The government has said that it has appointed a top lawyer to fight the legal battle in the Niko compensation case in an international tribunal.
Nasrul Hamid, state minister for power, energy and mineral resources, made the remark to the Dhaka Tribune as a reaction to a recent order of an international court that asked Bangladesh keep aside a huge sum of money for paying Niko’s overdue bills.
On September 14, the International Centre for Settlement of Investment Disputes (ICSID) ordered Bangladesh’s state-run oil company Petrobangla to deposit more than $25.3m (around Tk200 crore) in an escrow account for settling Niko’s invoices on gas deliveries between November 2004 and April 2010.
A month before that, the ICSID passed the order that Petrobangla would have to pay the money that the Canadian oil and gas exploration and production company had claimed.
ICSID is a part of the World Bank Group that facilitates arbitration of legal investment disputes between international investors and host states.
The three-member tribunal constituted in 2010 for this claim is presided over by Michael E Schneider of Germany.
In 2010, Niko filed a lawsuit with the ICSID after Petrobangla withheld payments on gas sales from the Feni Gas Field from 2006.
It filed another case involving compensation for the two blowouts occurred at Chattak gas field in 2005, after a Bangladeshi court held Niko liable for the accident.

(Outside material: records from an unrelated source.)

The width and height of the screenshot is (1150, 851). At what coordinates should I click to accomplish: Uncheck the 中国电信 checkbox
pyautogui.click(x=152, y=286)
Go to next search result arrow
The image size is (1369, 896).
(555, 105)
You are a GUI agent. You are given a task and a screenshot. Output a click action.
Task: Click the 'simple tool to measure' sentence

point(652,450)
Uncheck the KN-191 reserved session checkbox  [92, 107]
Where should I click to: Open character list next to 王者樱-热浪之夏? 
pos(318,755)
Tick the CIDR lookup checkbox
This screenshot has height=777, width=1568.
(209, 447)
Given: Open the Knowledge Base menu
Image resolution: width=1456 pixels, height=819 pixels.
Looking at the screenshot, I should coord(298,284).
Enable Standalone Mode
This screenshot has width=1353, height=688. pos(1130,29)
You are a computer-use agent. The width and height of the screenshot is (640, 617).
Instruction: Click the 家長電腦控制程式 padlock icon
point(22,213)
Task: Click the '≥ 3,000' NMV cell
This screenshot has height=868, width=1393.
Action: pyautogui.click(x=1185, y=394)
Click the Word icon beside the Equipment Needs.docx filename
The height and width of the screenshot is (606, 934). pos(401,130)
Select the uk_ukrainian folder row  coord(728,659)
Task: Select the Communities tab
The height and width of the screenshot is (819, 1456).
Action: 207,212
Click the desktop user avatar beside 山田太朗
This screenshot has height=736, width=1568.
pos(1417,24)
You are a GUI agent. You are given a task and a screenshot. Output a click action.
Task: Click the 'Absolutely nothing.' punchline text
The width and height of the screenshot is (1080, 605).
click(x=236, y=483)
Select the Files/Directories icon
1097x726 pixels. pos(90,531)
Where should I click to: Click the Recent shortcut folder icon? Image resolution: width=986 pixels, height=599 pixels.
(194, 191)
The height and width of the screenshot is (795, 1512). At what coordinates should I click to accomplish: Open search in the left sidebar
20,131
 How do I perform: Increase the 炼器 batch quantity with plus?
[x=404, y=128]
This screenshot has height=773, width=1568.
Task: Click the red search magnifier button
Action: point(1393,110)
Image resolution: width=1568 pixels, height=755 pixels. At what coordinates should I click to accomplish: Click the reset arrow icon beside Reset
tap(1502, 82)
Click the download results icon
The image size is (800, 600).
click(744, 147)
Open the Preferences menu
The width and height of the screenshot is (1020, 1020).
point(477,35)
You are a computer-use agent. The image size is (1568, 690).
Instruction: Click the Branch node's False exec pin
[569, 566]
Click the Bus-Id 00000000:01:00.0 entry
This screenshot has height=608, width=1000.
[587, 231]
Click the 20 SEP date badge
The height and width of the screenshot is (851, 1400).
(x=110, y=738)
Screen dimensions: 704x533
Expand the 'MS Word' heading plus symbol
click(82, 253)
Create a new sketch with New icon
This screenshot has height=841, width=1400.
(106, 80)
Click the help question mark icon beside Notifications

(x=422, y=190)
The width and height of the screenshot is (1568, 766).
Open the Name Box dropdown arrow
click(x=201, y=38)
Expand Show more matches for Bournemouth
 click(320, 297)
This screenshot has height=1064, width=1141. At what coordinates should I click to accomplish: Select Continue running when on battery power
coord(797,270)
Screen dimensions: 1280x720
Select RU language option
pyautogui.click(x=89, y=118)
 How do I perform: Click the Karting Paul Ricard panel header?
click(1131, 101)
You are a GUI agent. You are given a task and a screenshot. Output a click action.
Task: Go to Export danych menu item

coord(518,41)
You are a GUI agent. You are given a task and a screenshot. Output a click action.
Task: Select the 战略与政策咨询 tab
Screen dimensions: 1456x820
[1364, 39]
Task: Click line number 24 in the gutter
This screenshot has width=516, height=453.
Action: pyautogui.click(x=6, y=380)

The trial in that case has yet to be completed.
The blowouts took place while drilling at the gas field in Sunamganj, locally known as Tengratila field, on January 7 and June 24, 2005.
Bangladesh will now also have to pay the Canadian company an interest for the delay in payment.
The fate of the other case that Niko had filed seeking clearance of liability for the blowouts is likely to be decided next month.